MN.Net Ranking Project - Githubissues

dotnet / machinelearning-samples

Samples for ML.NET, an open source and cross-platform machine learning framework for .NET.

https://dot.net/ml

MIT License

4.47k stars 2.68k forks source link

MN.Net Ranking Project #648

Open gangasahu opened 5 years ago

gangasahu commented 5 years ago

In the ML.Net Ranking sample project, the consumption of the model is not clear. For example : After the model is trained and saved, it has to be used with the new query to rank the web searched. The example provided is not clear. Suppose, we want to use the web query for "testing tool", how does this has to be passed to the model so that model will return a list of URL_Ids with proper score so that it can be ranked. More challenge is : what happern when the query "?????" has not been queried before or there is no groupId in the test data, how will be ranked. Calling Prediction might return null.

So a concrete examples will be helpful.

May be anothe sample with the Hotel selection using ML.Net will be helpful.

Have been working on this for quite some time. Having trouble figuring out how to consume the model.

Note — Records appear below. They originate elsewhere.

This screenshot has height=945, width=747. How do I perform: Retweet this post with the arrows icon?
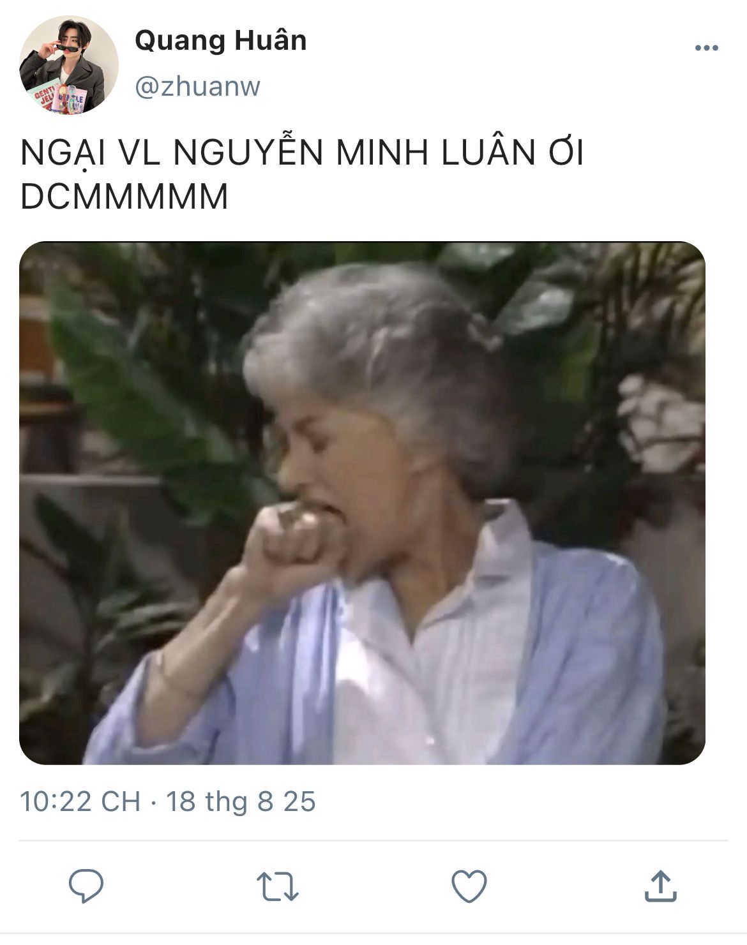click(x=277, y=886)
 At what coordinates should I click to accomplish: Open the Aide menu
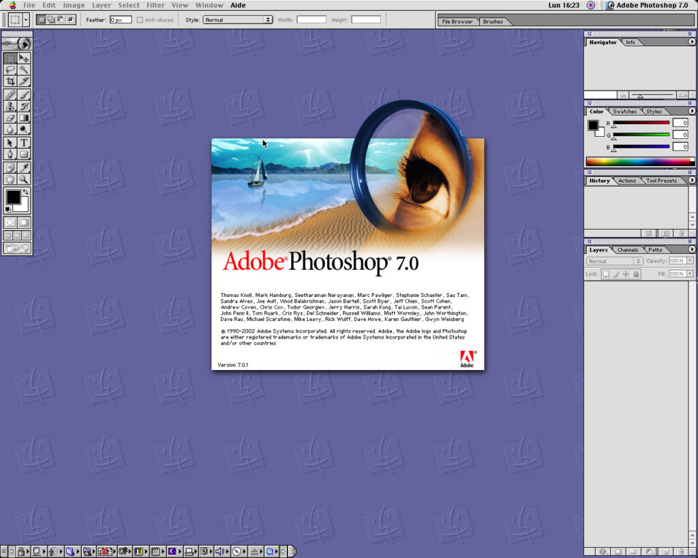238,5
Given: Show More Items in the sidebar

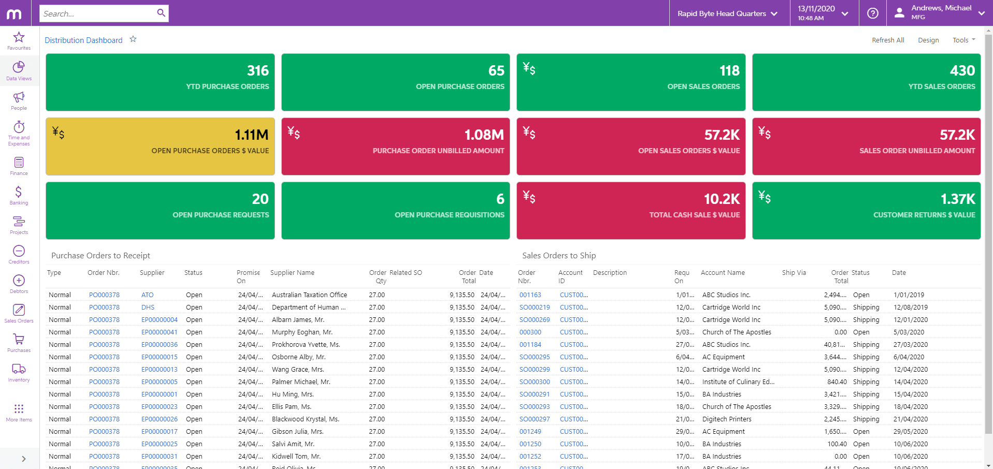Looking at the screenshot, I should pos(19,412).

Appreciate any help / samples /tips.

Email : ganga.sahu@rrd.com RR Donnelley

nicolehaugen commented 5 years ago

Hi @gangasahu -

I read through your questions and wanted to provide you with the below information. Please let me know if this still doesn't answer your questions.

Using your example where a new query "testing tool" is entered by a user, two things need to happen:

1.) Your app that is consuming the model is first responsible for determining the query results themselves and must group these results with an identifier, known as the group id -- the key here is that this is the responsibility of the app that is consuming the model. For example, your app would need to provide the query results similar to this (note: 'etc' represents additional feature columns that should be included that were used in training the model):

Group Id	Query Result	Etc.
100	Test Tool A	…
100	Test Tool B	…
100	Test Tool C	…

2.) Once the query results are determined and are grouped according to a common group id, the model can then be used to rank these results for the consuming app. Continuing with the "testing tool" example, the data shown in the above table would be passed to the model to have it rank all those results that have the same group id. Here are the lines of code from the sample that would do this step:

// Load the model to perform predictions with it.
DataViewSchema predictionPipelineSchema;
ITransformer predictionPipeline = mlContext.Model.Load(modelPath, out predictionPipelineSchema);

// Predict rankings passing in the data that has the query results grouped by an id.
IDataView predictions = predictionPipeline.Transform(data);

Thanks, Nicole

gangasahu commented 5 years ago

Thanks Nicole for your response and explanation. It is really helpful and now I understand better.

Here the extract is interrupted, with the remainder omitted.